Diante da longa fila de espera por atendimento do INSS (Instituto Nacional do Seguro Social), o Governo Federal busca implementar medidas que possam, ao menos, reduzir a gravidade do problema. Dentre as iniciativas do poder público, está a proposta que permite a dispensa da passagem pelo exame da perícia médica, em requerimentos do benefício por incapacidade temporária (auxílio-doença).
Nesta linha, a Câmara dos Deputados aprovou, nesta terça-feira (2) a Medida Provisória (MP) que, dentre outros pontos, autoriza a dispensa do exame. Considerando que do vultoso contingente de segurados que aguardam a análise do instituto, boa parte são requerimentos pendentes do auxílio-doença, a expectativa do governo é que a proposta seja, ao menos, capaz de diminuir o prazo de espera para o agendamento da Perícia Médica Federal.

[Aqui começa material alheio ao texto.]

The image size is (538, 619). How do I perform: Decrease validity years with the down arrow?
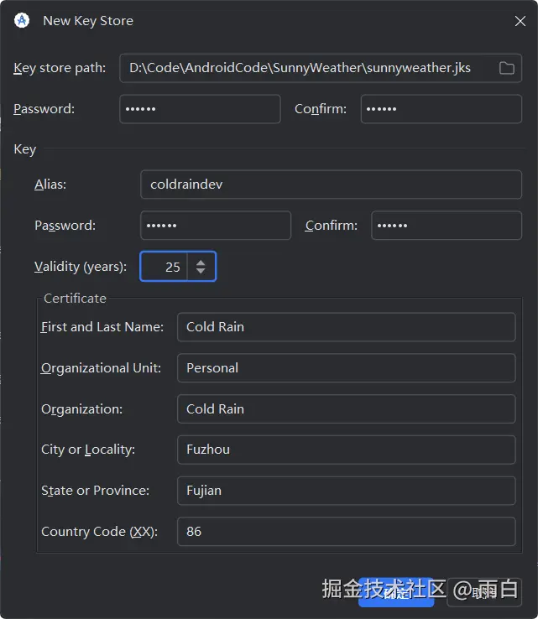tap(201, 272)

Em suma, o tempo de espera tem levado, em média, 60 dias. Ademais, a situação já é alarmante no âmbito coletivo, dado que hoje o INSS soma 738 mil pedidos pendentes, referentes ao agendamento do exame. Em razão disso, a ideia é que a concessão ou não do benefício por incapacidade, se desdobre através de uma análise documental, mediante a apresentação de atestados, exames, relatórios, entre outros.
O texto também contou com outras alterações na passagem pela Câmara, como a permissão para perícias remotas, facilitações de cadastro para segurados especiais (pescadores artesanais), e a revisão mediante exame médico pericial para quem é contemplado pelo auxílio-acidente.
Sobre este último ponto, antes da edição do texto, o exame pericial somente era exigido para segurados amparados pelos proventos do auxílio-doença, aposentadoria por invalidez, ou em casos de pensionistas inválidos. Além disso, a medida também viabiliza procedimentos de tratamento ou reabilitação profissional aos contemplados do auxílio-acidente.
Considerando que a proposta diz respeito a uma Medida Provisória, as mudanças já estão em vigor, dado que uma MP não precisa passar por todo processo de tramitação cabível a um Projeto de Lei (PL).
No entanto, propostas desta natureza não são definitivas, à medida que são temporárias, como o nome já sugere. Sendo assim, para que o pacote de alterações do texto se torne uma legislação permanente, é necessário ser aprovado no Congresso Nacional até o dia 30 de agosto.
No momento, a medida aguarda a votação do Senado Federal, sendo esta a segunda casa do Congresso Nacional, onde a proposta precisa ser autorizada, antes do final do mês.